3.2. Thermogravimetric Analysis

The TGA results are shown in Figure 2. At 900 °C, the oxidation proceeds parabolically, the calculated parabolic rate constant k_p is 1.8 × 10⁻³ mg² cm⁻⁴ s⁻¹, but after 138 min or 2 h and 18 min, the slope of the TGA curve changes and from then on, the parabolic rate constant k_p changes and is 3.3 × 10⁻⁴ mg² cm⁻⁴ s⁻¹. At 800 °C, the oxidation proceeds parabolically, the calculated parabolic rate constant k_p is 7.8 × 10⁻⁴ mg² cm⁻⁴ s⁻¹, but after 211 min or 3 h and 31 min, the slope of the TGA curve changes and from then on, the parabolic rate constant k_p changes and is 2.3 × 10⁻⁴ mg² cm⁻⁴ s⁻¹. At 700 °C, after 13 min of oxidation, there is a decrease in weight and the oxidation is neither parabolic nor cubic, which can also be observed from the change in weight in

Table 2. Final weight changes in %, mg, and mg cm⁻² (weight change per specific surface area of the samples).

Temperature (°C)	TGA (%)	TGA (mg)	TGA (mg cm−2)
700	−0.030	−0.124	−0.144
800	1.031	4.222	4.935
900	1.310	5.324	6.282

. The results were to be expected to a certain extent, i.e., the higher the oxidation temperature, the more weight is gained.

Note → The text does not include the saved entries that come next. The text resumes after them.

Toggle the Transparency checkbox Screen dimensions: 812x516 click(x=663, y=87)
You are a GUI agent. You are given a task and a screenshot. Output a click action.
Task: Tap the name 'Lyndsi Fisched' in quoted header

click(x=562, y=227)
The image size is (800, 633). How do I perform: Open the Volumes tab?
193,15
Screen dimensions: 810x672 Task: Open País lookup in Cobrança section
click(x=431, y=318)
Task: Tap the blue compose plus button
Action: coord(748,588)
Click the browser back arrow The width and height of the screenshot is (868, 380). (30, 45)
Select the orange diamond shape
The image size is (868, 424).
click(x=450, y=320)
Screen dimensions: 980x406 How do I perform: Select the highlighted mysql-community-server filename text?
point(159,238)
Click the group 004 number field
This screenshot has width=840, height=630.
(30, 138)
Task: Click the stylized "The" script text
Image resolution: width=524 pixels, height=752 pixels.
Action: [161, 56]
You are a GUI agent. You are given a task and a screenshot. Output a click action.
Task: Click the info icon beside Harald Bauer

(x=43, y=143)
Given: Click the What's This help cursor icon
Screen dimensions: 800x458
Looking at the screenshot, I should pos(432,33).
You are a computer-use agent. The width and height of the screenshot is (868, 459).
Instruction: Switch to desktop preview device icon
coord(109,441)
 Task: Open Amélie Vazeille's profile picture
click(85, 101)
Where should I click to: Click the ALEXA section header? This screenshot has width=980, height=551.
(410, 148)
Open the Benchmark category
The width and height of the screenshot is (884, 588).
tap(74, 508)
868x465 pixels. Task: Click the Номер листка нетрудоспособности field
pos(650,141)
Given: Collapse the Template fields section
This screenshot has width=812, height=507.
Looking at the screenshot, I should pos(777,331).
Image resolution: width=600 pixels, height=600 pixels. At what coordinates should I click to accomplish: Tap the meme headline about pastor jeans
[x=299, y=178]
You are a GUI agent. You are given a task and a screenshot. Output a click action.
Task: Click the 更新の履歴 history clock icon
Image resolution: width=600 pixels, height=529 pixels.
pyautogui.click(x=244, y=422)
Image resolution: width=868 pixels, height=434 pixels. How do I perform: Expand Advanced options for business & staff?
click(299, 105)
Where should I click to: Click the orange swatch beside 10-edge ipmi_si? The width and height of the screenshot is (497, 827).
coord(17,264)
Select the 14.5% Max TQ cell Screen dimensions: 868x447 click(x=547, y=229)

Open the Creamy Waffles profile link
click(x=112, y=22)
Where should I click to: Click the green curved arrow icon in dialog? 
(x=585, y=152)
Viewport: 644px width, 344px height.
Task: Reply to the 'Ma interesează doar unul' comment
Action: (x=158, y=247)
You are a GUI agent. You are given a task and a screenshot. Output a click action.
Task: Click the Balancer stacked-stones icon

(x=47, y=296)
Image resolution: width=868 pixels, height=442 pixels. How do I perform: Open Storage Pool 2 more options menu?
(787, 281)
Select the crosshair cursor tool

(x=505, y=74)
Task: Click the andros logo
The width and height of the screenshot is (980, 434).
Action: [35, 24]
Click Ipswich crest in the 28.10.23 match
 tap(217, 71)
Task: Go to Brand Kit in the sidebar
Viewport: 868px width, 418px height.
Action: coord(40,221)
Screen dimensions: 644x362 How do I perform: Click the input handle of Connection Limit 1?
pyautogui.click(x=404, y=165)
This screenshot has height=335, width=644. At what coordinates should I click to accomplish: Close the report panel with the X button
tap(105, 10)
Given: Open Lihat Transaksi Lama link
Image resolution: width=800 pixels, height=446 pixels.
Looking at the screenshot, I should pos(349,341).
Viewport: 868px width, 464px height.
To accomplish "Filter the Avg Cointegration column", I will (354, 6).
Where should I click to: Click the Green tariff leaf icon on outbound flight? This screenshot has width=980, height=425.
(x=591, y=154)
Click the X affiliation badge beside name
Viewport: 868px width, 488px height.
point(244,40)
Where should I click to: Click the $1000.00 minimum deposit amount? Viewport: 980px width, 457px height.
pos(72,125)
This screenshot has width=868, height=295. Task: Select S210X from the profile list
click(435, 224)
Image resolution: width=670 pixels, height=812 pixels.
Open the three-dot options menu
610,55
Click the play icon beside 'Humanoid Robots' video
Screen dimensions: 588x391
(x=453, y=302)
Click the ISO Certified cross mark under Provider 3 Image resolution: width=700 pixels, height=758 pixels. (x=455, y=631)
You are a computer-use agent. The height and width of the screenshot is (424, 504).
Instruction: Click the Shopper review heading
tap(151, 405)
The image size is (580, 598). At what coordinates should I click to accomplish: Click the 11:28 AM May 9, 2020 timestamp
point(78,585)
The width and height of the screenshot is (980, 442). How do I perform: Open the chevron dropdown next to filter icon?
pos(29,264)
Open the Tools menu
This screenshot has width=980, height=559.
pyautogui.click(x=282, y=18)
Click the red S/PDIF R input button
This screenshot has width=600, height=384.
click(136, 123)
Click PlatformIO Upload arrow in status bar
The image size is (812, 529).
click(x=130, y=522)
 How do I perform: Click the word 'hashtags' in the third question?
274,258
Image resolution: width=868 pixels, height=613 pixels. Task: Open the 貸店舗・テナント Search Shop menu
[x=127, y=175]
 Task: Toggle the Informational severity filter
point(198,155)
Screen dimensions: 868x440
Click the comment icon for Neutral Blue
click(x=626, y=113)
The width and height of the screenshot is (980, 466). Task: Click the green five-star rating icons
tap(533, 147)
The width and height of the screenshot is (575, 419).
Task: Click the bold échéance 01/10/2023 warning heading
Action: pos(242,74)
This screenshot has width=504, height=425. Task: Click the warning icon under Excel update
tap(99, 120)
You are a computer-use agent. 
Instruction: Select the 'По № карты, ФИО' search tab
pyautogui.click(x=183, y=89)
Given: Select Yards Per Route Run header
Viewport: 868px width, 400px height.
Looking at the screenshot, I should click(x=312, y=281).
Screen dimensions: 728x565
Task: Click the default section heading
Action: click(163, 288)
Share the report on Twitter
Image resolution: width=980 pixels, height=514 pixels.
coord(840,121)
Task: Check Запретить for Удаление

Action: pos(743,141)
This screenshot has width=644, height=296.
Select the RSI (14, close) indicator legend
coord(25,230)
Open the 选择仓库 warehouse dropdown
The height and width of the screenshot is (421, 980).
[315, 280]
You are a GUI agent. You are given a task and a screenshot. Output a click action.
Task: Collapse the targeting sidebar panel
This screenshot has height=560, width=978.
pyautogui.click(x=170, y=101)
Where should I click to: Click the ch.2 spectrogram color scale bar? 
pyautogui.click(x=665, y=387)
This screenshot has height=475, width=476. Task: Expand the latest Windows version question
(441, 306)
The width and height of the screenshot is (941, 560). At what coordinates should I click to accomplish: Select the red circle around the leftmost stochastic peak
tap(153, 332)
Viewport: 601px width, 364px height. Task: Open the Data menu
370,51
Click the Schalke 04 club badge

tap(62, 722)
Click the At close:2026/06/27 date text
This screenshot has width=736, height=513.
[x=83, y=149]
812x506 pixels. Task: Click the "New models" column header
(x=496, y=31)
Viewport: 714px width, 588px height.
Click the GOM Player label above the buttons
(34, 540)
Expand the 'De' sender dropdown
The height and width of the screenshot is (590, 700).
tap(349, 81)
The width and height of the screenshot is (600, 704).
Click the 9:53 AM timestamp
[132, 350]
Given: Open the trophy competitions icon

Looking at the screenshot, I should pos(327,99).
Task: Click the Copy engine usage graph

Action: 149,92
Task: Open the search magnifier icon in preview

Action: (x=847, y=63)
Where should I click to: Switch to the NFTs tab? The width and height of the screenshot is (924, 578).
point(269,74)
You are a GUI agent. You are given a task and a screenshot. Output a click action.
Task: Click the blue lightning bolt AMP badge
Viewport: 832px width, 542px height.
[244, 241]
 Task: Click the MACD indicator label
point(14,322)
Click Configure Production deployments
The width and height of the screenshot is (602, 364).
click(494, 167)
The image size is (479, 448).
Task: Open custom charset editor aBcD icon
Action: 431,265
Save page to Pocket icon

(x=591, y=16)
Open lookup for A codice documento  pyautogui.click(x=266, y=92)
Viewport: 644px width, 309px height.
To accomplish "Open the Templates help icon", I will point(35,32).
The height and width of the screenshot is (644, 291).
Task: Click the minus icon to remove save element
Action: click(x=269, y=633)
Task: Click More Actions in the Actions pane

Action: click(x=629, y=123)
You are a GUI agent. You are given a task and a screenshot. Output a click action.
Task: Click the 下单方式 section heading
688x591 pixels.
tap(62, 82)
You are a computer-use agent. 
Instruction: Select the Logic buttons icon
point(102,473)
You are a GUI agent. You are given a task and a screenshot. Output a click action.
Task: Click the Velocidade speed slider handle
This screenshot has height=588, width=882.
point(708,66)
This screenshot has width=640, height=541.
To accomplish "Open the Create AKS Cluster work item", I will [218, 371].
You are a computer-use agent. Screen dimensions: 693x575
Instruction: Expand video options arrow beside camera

This is also confirmed by the calculated rate constants of 3.3 × 10⁻⁴ mg² cm⁻⁴ s⁻¹ at 900 °C (after 138 min) and 2.3 × 10⁻⁴ mg² cm⁻⁴ s⁻¹ at 800 °C (after 211 min). At 700 °C, the weight starts to decrease (Table 2), which is mainly due to mild decarburisation and partly also to spalling of the oxide layer formed. This means that the steel does not oxidise as quickly as at 800 and 900 °C and basically only decarburisation takes place, which is confirmed further by the metallographic analyses.

3.3. Scanning Electron Microscopy

The SEM analysis showed that the samples are resistant to oxidation at 700 °C, as there is practically no oxide layer, which is in agreement with the TGA result. There is a slight decarburisation, which can be observed from the weight loss in Figure 2 and Table 2. The absence of an oxide layer can be observed in Figure 3a. Oxidation is more pronounced at 800 and 900 °C, as can be observed in Figure 3b,c. Oxidation of austenite is preferred, as the ferrite contains more Al ~12 wt.% (Figure 4—Spectrum 1, 2 and 5) than austenite ~9 wt.% (Figure 4—Spectrum 3 and 4).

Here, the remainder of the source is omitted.